_CONSIGNE_
Recopiez mot pour mot le passage de l'extrait sur l'abonné et son opérateur Internet, en commençant par « Le message de » et en allant jusqu'à « son propre fournisseur. ».

Le poids relatif des différents acteurs amène à une situation sans solution : le modèle de Porter montre comment l’abonné n’a aucun poids sur son prestataire Internet et que ce dernier n’a que peut d’influence ou de volonté de se confronter à son propre fournisseur d’infrastructure.

Le message de l’opérateur Internet qui clôt le ticket incident est à ce titre éloquent (voir ci-dessous). Le ton est poli, mais il masque le fait que l’abonné ne connait que l’opérateur (ici Free). Free rejette la responsabilité sur autrui (Orange-France Télécom), ce qui est pratique. Free montre ici son défaut de maîtrise de son propre fournisseur.

La fin du message est courtoise, mais ne résout pas le problème. L’abonné devrait-il s’en satisfaire alors qu’il paye tous les mois son opérateur ?

_DONNÉES FOURNIES_
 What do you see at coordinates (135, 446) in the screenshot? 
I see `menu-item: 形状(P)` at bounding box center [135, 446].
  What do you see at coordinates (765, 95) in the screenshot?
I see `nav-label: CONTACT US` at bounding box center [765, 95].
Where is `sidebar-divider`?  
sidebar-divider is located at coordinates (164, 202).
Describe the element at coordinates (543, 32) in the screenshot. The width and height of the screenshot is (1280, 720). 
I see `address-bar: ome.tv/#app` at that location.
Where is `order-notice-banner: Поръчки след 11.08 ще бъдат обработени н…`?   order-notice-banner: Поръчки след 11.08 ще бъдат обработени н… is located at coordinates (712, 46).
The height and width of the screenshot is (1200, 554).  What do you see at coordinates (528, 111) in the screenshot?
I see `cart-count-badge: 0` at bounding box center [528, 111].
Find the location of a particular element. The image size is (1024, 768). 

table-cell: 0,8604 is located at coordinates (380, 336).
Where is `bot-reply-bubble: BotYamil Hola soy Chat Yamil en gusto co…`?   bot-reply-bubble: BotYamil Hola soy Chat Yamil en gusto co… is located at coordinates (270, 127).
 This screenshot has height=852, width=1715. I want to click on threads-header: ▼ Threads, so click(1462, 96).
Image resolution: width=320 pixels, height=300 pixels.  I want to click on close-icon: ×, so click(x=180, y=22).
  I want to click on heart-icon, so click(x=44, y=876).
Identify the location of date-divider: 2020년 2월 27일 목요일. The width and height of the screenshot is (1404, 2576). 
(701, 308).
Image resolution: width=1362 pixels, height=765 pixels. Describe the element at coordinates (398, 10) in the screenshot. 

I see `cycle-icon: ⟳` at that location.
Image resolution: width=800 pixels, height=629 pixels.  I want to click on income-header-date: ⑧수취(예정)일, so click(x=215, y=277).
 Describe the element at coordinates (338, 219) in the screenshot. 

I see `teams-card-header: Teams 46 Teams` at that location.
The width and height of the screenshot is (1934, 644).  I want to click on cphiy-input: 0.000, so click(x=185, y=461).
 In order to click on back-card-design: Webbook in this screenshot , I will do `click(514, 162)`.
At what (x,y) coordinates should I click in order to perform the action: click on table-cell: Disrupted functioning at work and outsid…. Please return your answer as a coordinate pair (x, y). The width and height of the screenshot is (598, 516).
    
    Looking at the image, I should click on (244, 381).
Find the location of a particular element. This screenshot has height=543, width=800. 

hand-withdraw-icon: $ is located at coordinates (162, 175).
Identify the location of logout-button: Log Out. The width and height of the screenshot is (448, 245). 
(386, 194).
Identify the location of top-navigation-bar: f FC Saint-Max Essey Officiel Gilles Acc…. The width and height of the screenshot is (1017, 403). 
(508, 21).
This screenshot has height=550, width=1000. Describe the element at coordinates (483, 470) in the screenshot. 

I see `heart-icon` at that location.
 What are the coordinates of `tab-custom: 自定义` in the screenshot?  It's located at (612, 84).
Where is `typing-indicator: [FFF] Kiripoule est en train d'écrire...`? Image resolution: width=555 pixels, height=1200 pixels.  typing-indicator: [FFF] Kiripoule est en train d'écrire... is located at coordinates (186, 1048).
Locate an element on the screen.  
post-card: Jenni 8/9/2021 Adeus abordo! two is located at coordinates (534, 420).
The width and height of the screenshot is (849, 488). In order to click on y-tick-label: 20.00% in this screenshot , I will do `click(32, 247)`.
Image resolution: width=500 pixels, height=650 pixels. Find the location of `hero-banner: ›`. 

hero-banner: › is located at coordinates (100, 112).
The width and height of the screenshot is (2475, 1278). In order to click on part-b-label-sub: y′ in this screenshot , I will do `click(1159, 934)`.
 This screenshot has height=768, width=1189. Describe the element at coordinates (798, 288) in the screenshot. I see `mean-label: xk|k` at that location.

_RÉPONSE ATTENDUE_
Le message de l’opérateur Internet qui clôt le ticket incident est à ce titre éloquent (voir ci-dessous). Le ton est poli, mais il masque le fait que l’abonné ne connait que l’opérateur (ici Free). Free rejette la responsabilité sur autrui (Orange-France Télécom), ce qui est pratique. Free montre ici son défaut de maîtrise de son propre fournisseur.